These are taken from real resumes and cover letters and were printed in
Fortune Magazine:
1. I demand a salary commiserate with my extensive experience.
2. I have lurnt Word Perfect 6.0 computor and spreadsheet progroms.
3. Received a plague for Salesperson of the Year.
4. Reason for leaving last job: maturity leave.
5. Wholly responsible for two (2) failed financial institutions.
6. Its best for employers that I not work with people.
7. Lets meet, so you can ooh and aah over my experience.
8. You will want me to be Head Honcho in no time.
9. Am a perfectionist and rarely if if ever forget details.
10. I was working for my mom until she decided to move.
11. Failed bar exam with relatively high grades.
12. Marital status: single. Unmarried. Unengaged. Uninvolved. No
Commitments.
13. I have an excellent track record, although I am not a horse.
14. I am loyal to my employer at all costs... Please feel free to
respond to my resume on my office voice mail.
15. I have become completely paranoid, trusting completely no one and
absolutely nothing.
16. My goal is to be a meteorologist. But since I possess no training
in meterology, I suppose I should try stock brokerage.
17. I procrastinate, especially when the task is unpleasant.
18. As indicted, I have over five years of analyzing investments.
19. Personal interests: donating blood. Fourteen gallons so far.
20. Instrumental in ruining entire operation for a Midwest chain store.
21. Note: Please don't miscontrue my 14 jobs as job-hopping. I have
never quit a job.
22. Marital status: often. Children: various.

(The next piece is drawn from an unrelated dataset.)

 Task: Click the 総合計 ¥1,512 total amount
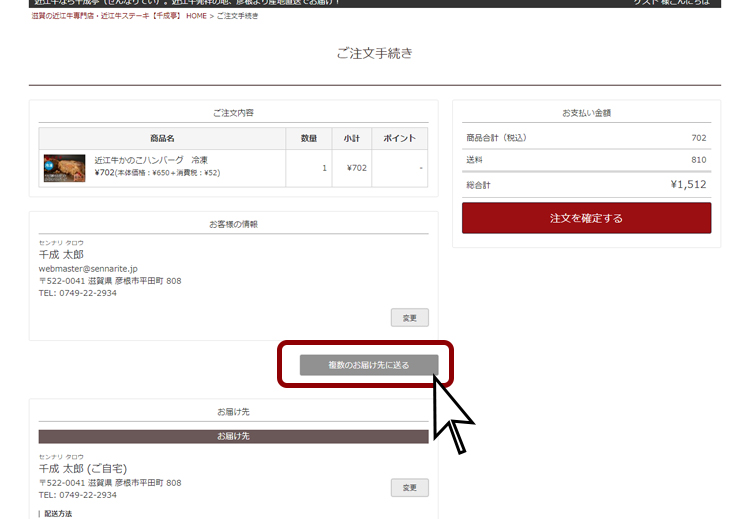click(688, 185)
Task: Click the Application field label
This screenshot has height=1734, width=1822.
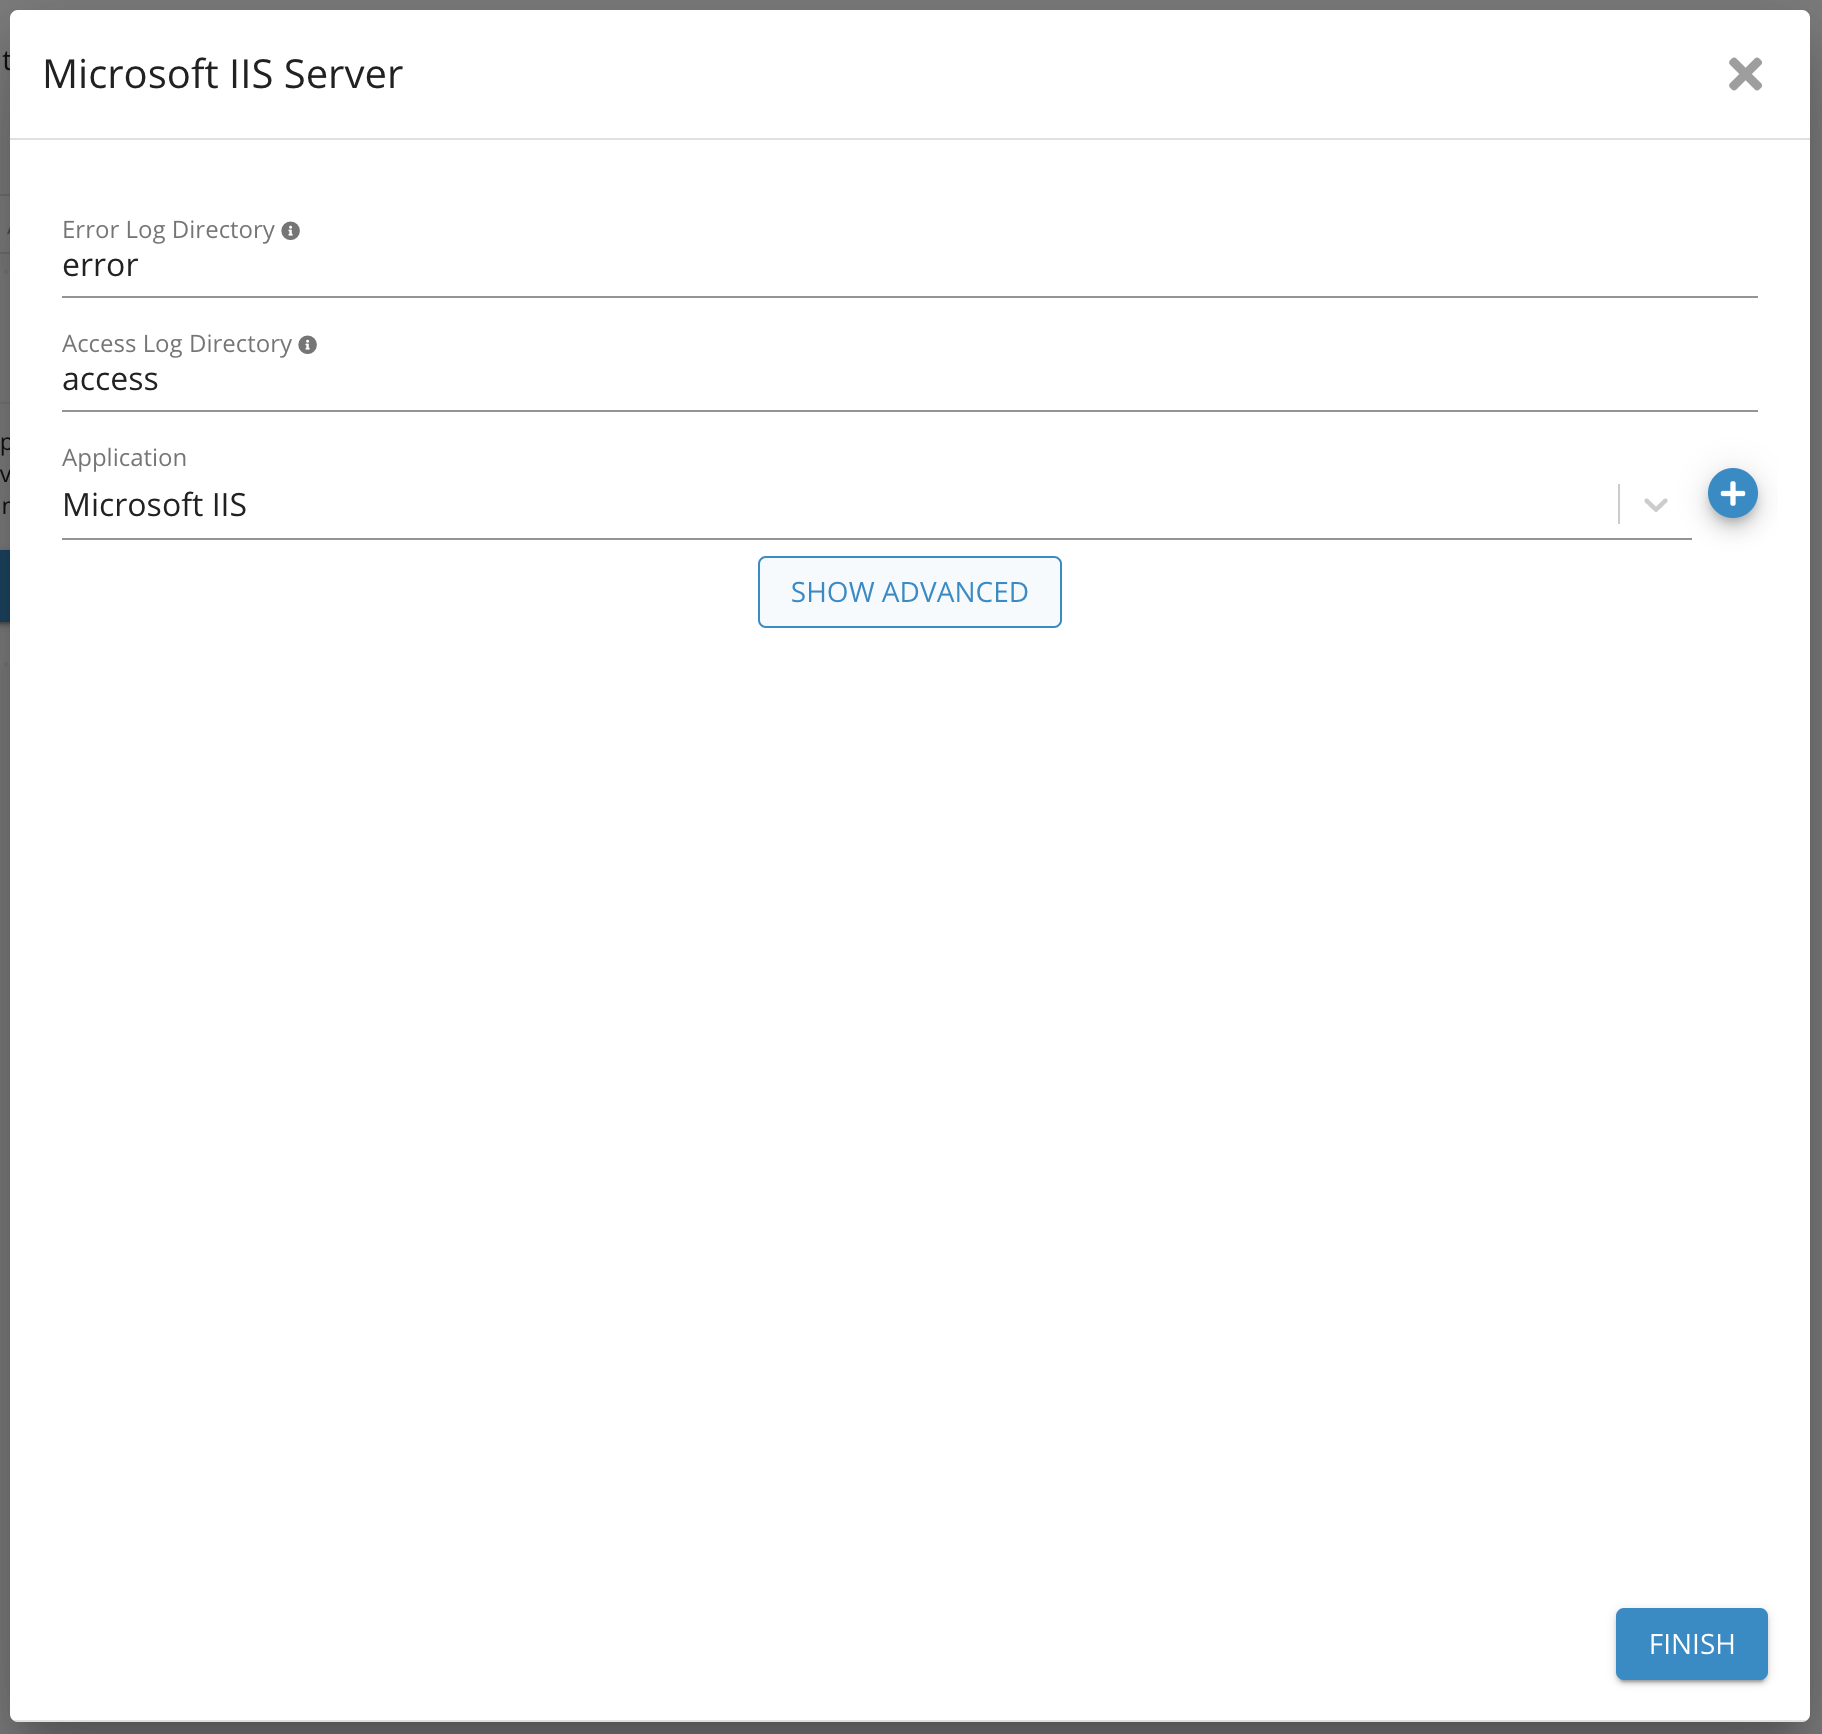Action: pos(124,458)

23. Reason for leaving last job: They insisted that all employees get
to work by 8:45 a.m. every morning. Could not work under those
conditions.
24. The company made me a scapegoat, just like my three previous
employers.
25. Finished eighth in my class of ten.
26. References: None. I've left a path of destruction behind me.
Odd things people have included in their resumes
1. Candidate included that he spent summers on his family's yacht in
Grand Cayman.
2. Candidate attached a letter from her mother.
3. Candidate used pale blue paper with teddy bears around the
border.
4. Candidate explained a gap in employment by saying it was because
he was getting over the death of his cat for three months.
5. Candidate specified that his availability was limited because
Friday, Saturday and Sunday was "drinkin' time."
6. Candidate included a picture of herself in a cheerleading
uniform.
7. Candidate drew a picture of a car on the outside of the envelope
and said it was the hiring manager's gift.
8. Candidate's hobbies included sitting on the levee at night
watching alligators.
9. Candidate included the fact that her sister once won a strawberry
eating contest.
10. Candidate explained that he works well nude.
11. Candidate explained an arrest by stating, "We stole a pig, but it
was a really small pig."
12. Candidate included family medical history.